◆ Provided material:
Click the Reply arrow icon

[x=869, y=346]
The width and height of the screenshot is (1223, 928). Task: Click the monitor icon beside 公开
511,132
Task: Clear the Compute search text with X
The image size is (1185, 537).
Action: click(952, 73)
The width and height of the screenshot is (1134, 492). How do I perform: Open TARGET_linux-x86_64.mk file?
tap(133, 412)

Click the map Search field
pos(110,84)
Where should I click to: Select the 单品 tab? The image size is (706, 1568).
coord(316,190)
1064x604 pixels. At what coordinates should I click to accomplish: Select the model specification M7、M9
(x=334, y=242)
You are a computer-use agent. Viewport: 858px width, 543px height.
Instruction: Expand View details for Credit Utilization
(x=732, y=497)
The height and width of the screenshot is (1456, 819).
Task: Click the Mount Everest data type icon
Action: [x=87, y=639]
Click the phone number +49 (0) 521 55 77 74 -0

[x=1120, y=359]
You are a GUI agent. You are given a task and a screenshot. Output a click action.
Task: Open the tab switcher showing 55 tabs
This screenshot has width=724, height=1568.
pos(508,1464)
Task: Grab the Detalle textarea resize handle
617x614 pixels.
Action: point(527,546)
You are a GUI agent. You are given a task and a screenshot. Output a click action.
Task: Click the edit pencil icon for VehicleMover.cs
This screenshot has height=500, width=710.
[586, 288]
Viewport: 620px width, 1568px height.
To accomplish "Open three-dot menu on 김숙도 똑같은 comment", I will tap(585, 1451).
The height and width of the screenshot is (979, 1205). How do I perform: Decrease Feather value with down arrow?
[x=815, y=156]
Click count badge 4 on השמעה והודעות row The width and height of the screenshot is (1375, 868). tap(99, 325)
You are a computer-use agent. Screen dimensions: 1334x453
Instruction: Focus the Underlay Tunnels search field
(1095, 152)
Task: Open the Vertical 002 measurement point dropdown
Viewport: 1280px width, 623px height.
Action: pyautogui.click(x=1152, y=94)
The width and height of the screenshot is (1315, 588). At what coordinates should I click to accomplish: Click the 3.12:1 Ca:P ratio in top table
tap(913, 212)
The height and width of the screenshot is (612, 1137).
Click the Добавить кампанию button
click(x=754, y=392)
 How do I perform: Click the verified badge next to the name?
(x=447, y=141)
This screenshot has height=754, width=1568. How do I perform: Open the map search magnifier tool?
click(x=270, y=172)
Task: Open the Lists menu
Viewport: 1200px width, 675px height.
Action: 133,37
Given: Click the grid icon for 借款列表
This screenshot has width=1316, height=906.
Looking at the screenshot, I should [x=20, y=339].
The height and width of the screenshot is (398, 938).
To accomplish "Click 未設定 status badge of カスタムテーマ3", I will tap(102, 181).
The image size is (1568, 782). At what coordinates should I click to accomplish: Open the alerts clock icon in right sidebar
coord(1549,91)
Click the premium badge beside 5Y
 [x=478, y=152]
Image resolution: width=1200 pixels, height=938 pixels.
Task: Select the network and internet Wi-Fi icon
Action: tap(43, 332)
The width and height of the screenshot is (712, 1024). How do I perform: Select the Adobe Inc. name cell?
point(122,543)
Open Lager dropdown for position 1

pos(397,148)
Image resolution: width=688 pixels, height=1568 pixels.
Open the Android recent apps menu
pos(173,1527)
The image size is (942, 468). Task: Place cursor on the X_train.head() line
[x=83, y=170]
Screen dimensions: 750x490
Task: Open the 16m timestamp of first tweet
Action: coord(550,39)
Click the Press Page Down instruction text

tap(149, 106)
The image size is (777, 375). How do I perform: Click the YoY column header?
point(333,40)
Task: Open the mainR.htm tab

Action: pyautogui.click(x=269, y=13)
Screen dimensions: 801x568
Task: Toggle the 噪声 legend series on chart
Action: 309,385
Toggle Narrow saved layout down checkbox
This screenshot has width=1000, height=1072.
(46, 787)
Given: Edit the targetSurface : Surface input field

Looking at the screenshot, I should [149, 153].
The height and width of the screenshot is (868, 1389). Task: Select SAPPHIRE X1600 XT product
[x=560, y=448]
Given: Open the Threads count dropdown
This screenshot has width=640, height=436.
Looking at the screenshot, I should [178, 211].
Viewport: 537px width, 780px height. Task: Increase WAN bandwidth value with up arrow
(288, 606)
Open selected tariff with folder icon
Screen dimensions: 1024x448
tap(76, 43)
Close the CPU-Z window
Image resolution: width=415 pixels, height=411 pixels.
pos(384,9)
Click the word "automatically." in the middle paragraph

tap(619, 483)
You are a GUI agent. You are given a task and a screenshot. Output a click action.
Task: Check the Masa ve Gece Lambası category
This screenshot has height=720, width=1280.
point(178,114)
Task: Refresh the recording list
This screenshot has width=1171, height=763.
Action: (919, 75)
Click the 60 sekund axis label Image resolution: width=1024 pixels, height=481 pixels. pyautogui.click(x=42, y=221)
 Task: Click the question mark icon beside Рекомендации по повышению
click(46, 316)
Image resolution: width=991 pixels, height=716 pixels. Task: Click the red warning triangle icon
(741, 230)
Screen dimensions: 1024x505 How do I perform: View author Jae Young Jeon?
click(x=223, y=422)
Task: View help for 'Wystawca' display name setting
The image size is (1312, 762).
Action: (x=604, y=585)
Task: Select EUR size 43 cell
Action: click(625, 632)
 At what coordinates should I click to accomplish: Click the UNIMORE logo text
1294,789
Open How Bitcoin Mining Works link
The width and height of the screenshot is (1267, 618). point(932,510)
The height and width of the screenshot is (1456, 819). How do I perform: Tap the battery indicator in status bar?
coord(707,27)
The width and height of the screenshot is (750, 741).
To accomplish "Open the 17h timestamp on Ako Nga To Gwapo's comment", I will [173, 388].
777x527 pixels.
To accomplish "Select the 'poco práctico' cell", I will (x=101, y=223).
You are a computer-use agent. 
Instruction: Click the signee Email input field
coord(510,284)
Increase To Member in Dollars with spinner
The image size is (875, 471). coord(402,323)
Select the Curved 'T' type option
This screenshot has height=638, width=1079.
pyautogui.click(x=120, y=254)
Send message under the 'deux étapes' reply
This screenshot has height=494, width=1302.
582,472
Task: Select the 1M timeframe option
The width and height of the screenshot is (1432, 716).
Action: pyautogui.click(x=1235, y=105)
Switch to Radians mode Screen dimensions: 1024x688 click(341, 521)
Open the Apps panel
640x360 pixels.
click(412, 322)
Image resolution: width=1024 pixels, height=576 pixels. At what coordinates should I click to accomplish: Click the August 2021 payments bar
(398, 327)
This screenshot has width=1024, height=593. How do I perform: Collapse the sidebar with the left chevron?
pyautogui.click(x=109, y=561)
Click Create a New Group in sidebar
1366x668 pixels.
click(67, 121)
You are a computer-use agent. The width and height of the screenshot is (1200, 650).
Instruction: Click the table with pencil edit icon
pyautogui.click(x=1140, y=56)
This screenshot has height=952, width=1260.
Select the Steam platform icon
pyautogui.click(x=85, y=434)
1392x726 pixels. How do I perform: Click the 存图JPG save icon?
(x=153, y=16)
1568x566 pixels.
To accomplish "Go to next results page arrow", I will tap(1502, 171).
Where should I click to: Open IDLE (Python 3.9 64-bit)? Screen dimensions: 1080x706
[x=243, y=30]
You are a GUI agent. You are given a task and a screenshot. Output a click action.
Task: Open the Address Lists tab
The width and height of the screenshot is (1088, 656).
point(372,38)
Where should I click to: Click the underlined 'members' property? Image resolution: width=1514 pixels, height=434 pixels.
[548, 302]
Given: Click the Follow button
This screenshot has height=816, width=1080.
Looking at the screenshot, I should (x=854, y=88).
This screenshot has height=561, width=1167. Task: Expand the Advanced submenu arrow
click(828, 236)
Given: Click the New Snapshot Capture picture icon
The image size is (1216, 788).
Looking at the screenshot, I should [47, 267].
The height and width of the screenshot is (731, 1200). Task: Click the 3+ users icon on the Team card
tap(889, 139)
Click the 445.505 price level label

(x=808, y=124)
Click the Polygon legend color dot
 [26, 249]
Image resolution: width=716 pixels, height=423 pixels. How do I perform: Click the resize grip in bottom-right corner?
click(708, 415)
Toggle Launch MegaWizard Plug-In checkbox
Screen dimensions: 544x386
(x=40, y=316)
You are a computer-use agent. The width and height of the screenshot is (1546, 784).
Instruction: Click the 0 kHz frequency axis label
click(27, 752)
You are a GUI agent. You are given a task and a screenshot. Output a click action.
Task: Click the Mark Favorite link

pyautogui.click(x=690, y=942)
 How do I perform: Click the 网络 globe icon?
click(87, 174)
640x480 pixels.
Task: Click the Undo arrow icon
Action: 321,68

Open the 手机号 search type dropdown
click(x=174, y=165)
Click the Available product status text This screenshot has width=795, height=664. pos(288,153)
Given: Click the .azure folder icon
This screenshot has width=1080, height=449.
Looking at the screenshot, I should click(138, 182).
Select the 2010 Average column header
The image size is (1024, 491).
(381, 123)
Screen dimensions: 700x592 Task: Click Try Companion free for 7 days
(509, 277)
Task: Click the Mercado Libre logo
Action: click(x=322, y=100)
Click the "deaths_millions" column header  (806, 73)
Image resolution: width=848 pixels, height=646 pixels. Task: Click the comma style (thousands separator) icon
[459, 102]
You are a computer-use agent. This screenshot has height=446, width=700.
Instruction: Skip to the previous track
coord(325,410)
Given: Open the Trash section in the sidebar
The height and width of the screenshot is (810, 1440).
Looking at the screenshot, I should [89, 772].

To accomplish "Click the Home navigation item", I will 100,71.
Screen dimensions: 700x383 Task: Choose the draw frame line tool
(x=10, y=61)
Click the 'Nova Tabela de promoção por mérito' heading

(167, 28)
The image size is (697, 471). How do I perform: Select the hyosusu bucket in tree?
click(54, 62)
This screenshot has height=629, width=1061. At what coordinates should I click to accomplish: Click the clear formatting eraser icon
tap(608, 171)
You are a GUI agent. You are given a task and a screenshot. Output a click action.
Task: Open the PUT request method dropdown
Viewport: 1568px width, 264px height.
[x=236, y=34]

◆ Work to complete: Starting at the line above that holds "Where should I click to: Open" and ending at the line that holds "Given: Click the Follow button", transcribe each line exactly and include no other lines.

◆ Solution to the exercise:
Where should I click to: Open IDLE (Python 3.9 64-bit)? Screen dimensions: 1080x706
[x=243, y=30]
You are a GUI agent. You are given a task and a screenshot. Output a click action.
Task: Open the Address Lists tab
The width and height of the screenshot is (1088, 656).
point(372,38)
Where should I click to: Click the underlined 'members' property? Image resolution: width=1514 pixels, height=434 pixels.
[548, 302]
Given: Click the Follow button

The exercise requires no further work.